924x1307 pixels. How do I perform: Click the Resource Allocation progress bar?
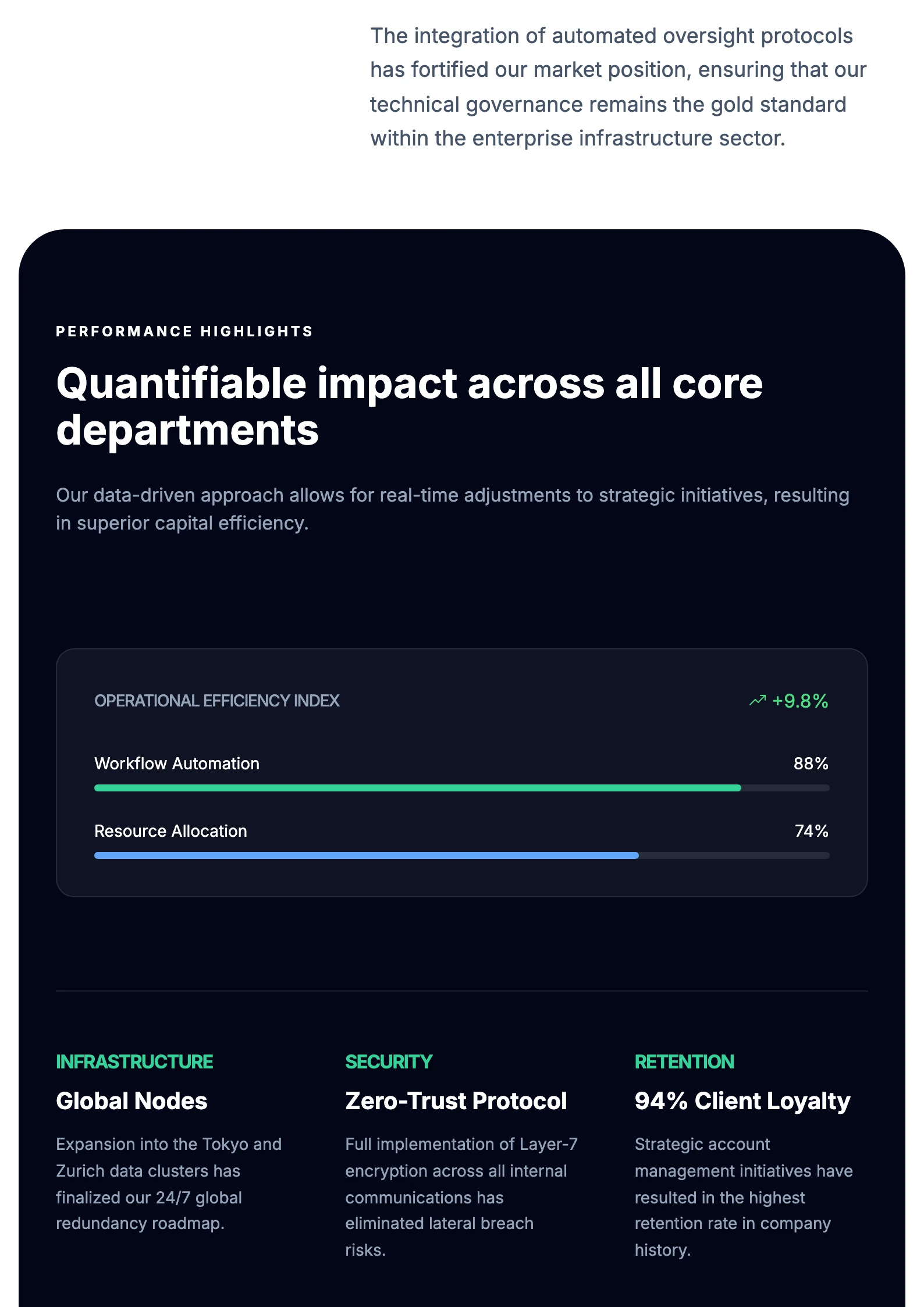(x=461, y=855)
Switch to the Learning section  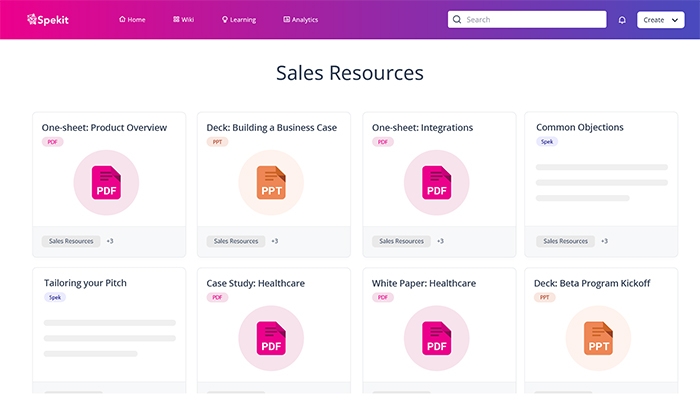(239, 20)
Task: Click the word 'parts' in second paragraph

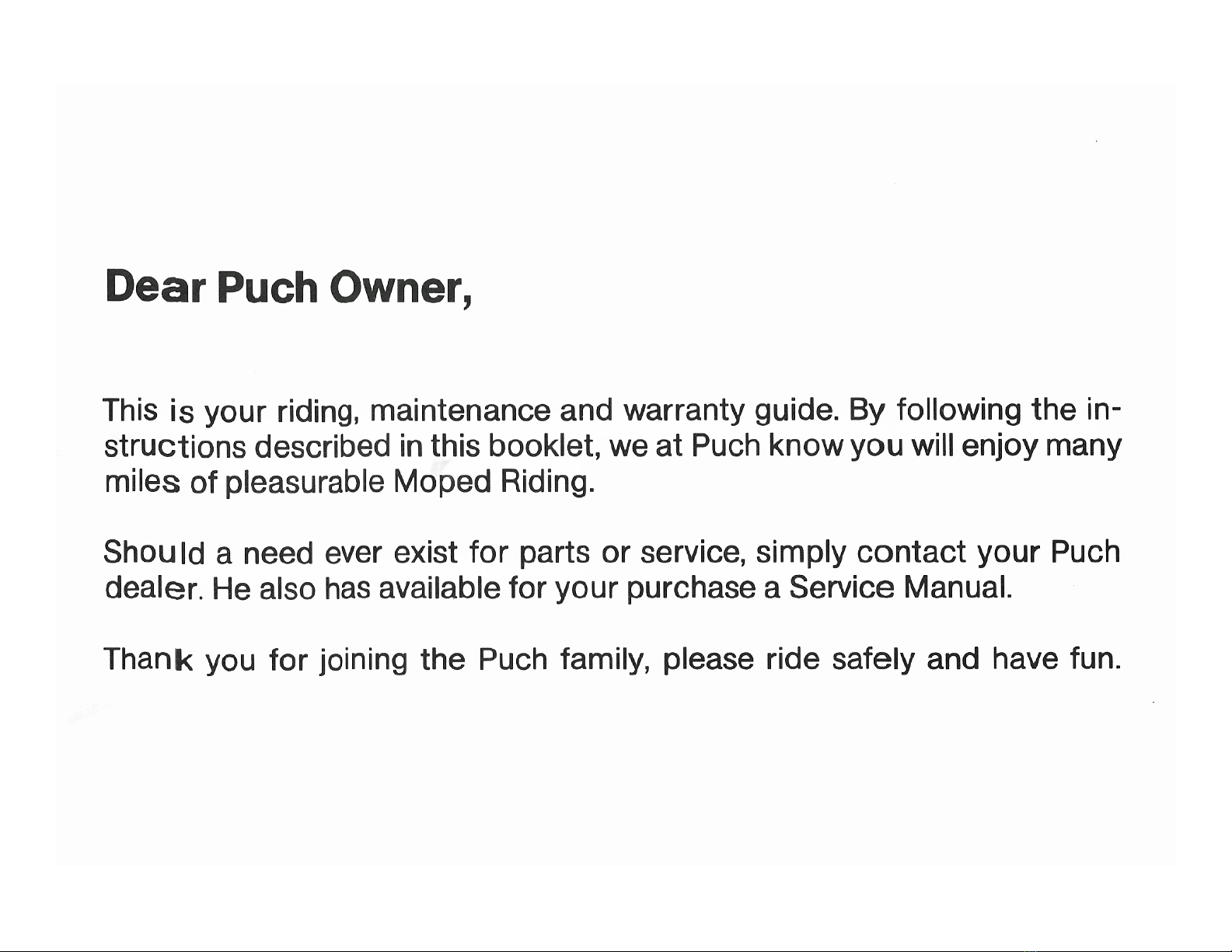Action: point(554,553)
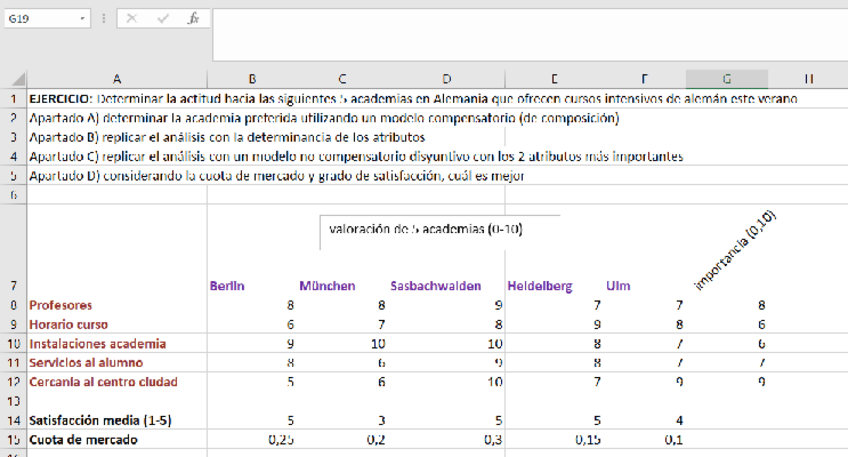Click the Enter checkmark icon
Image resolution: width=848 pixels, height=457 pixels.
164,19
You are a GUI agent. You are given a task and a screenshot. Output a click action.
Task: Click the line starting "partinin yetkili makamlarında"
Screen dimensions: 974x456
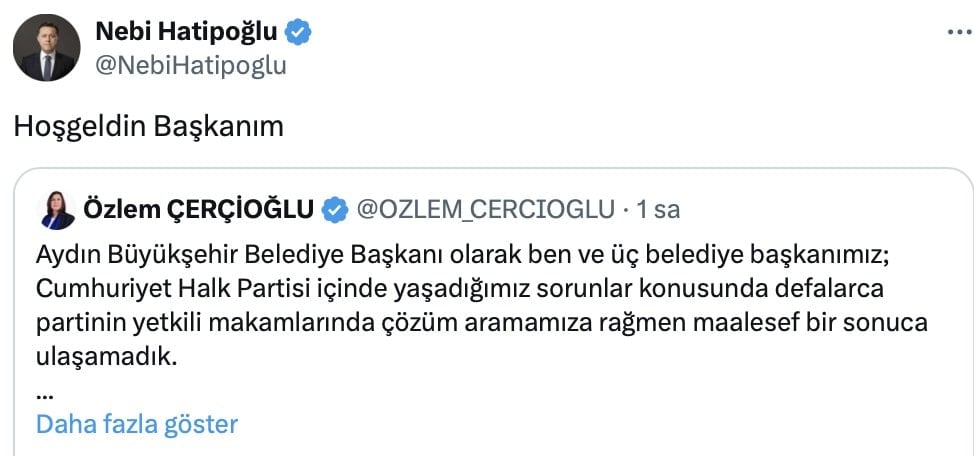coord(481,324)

===============

What you are asked to do
Reproduce the material above exactly, but only from the line with "Task: Click the line" through its last line, leaving pictures out.

Answer to this problem
Task: Click the line starting "partinin yetkili makamlarında"
Screen dimensions: 974x456
coord(481,324)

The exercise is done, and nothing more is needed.